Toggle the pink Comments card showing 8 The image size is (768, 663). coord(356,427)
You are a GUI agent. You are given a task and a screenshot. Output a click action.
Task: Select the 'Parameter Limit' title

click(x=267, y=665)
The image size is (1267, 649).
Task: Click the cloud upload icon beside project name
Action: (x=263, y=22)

+ + + + + + +

Please give an exact copy of every entry.

Toggle the pink Comments card showing 8 The image size is (768, 663). coord(356,427)
You are a GUI agent. You are given a task and a screenshot. Output a click action.
Task: Select the 'Parameter Limit' title

click(x=267, y=665)
The image size is (1267, 649).
Task: Click the cloud upload icon beside project name
Action: (x=263, y=22)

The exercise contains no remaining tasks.